▸ **WHAT YOU NEED TO DO**:
Could you restate, word for word, the line that has "Select the Out-of-Control status tile" and all lines following it through the end of the entries below?

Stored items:
== Segment start ==

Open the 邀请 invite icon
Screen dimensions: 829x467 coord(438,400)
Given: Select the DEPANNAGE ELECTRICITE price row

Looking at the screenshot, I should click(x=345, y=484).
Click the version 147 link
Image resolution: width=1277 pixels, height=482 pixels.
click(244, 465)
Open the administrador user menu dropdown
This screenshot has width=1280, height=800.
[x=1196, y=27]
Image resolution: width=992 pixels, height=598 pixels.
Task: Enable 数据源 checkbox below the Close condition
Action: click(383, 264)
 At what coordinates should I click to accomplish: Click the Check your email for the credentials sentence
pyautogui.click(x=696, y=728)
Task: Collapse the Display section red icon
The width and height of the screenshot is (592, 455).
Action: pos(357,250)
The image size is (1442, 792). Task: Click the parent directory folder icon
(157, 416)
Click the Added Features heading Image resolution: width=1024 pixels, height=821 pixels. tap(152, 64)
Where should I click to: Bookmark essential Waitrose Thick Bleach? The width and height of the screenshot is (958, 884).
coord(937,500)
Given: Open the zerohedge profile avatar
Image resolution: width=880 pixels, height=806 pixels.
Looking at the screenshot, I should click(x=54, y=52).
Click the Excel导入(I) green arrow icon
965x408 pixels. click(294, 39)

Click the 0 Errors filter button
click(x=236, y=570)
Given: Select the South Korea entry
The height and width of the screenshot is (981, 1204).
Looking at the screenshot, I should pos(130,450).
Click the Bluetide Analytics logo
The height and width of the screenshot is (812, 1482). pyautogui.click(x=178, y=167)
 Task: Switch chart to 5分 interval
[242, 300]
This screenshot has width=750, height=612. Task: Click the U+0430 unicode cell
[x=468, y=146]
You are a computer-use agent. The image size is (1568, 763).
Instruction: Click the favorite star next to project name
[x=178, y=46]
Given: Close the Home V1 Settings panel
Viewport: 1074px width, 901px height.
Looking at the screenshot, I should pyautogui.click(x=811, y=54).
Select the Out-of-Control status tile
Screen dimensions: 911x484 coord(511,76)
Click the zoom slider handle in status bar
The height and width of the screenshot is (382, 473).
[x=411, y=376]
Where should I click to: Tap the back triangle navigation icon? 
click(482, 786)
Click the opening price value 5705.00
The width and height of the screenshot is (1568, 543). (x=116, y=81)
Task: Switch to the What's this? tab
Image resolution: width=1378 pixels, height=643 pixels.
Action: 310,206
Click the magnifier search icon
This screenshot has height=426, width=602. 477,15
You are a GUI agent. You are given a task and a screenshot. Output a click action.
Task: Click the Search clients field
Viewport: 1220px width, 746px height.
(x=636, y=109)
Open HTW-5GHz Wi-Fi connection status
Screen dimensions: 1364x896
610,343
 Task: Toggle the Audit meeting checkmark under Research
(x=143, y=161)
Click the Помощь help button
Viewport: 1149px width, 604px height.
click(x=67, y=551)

== Segment end ==

▸ **EXERCISE ANSWER**:
Select the Out-of-Control status tile
Screen dimensions: 911x484 coord(511,76)
Click the zoom slider handle in status bar
The height and width of the screenshot is (382, 473).
[x=411, y=376]
Where should I click to: Tap the back triangle navigation icon? 
click(482, 786)
Click the opening price value 5705.00
The width and height of the screenshot is (1568, 543). (x=116, y=81)
Task: Switch to the What's this? tab
Image resolution: width=1378 pixels, height=643 pixels.
Action: 310,206
Click the magnifier search icon
This screenshot has height=426, width=602. 477,15
You are a GUI agent. You are given a task and a screenshot. Output a click action.
Task: Click the Search clients field
Viewport: 1220px width, 746px height.
(x=636, y=109)
Open HTW-5GHz Wi-Fi connection status
Screen dimensions: 1364x896
610,343
 Task: Toggle the Audit meeting checkmark under Research
(x=143, y=161)
Click the Помощь help button
Viewport: 1149px width, 604px height.
click(x=67, y=551)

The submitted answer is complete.